Your work to ensure that disadvantaged girls go to school, as well as your efforts to prepare study materials for them in their own language, the online science lessons you offer pupils in 83 countries, and your project building connections between young people in conflict zones are all vivid examples of compassion in action.
When you say, “Together we can make a difference—we can make this world a better place,” you are absolutely right. I am sure your exemplary service will encourage other brothers and sisters to follow in your footsteps. (His Holiness the 14th Dalai Lama of Tibet)
Disale has earned renown for his innovative approaches to teaching, which include demonstrating scientific experiments from his self-built home science laboratory, and adding QR codes to text books so that his students can access related audio recordings, video lectures, assignments, and other content—a strategy that has since been adopted by India’s National Council of Educational Research and Training throughout the country. Disale has also campaigned to ban adolescent marriages and to encourage education for girls.
“Indian village teacher Ranjitsinh Disale, who transformed the life chances of young girls at Zilla Parishad Primary School, Paritewadi, Solapur, Maharashtra, India, has been named the winner of the Global Teacher Prize 2020, in partnership with UNESCO,” the prize organizers stated in an announcement. “Mr. Disale was selected from over 12,000 nominations and applications from over 140 countries around the world.” (Global Teacher Prize)
Disale first became a teacher at Zilla Parishad Primary School in 2009, when the school was little more than a dilapidated building standing beside a cattle shed. Most of the girls came from tribal communities where school attendance could sometimes be as low as 2 per cent and teenage marriage was commonplace. For the girls that were able to attend school, the curriculum was not in their primary language, leaving many students unable to learn at all. After Disale moved to the village, he not only took the time to learn the local language, he also translated textbooks for his students. Disale also spent time analyzing the responses and reactions of his students so that he could tailor the content, learning activities, and assignments to create a more personalized learning experience for each student, according to their needs.
As a direct result of Disale’s initiatives and interventions, the award organizers stated, there are now no teenage marriages in the village, and the school has recorded 100 per cent attendance by its female students. The school was also recently named the best school in the district, with 85 per cent of Disale’s students achieving A grades in their annual examinations. One girl from the village has graduated from university—an achievement considered inconceivable prior to Disale’s influence.

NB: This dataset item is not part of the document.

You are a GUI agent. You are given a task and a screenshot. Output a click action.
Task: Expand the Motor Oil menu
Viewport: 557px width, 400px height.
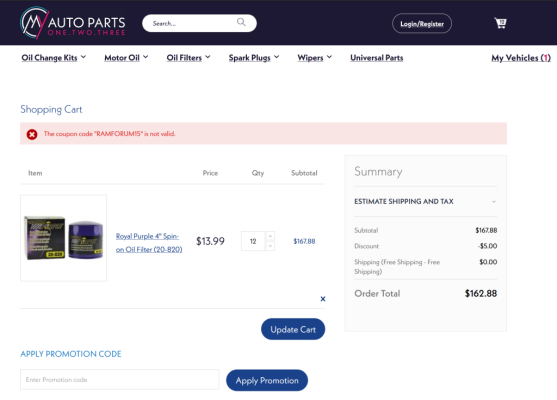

“Ranjitsinh is also passionate about building peace between young people across conflict zones,” the prize organizer said. “His ‘Let’s Cross the Borders’ project connects young people from India and Pakistan, Palestine and Israel, Iraq and Iran and the USA and North Korea. Over a six-week program, students are matched with a peace buddy from other countries with whom they closely interact—preparing presentations and listening to guest speakers together to understand their similarities. So far, Ranjitsinh has initiated an incredible 19,000 students from eight countries into this program.” (Global Teacher Prize)
The Global Teacher Prize is an annual US$1 million award from the London-headquartered Varkey Foundation for teachers who make an outstanding contribution to the profession and to draw attention to the vital role of teachers in society. This year’s award was presented by British actor and author Stephen Fry during a virtual ceremony live-streamed from London’s Natural History Museum.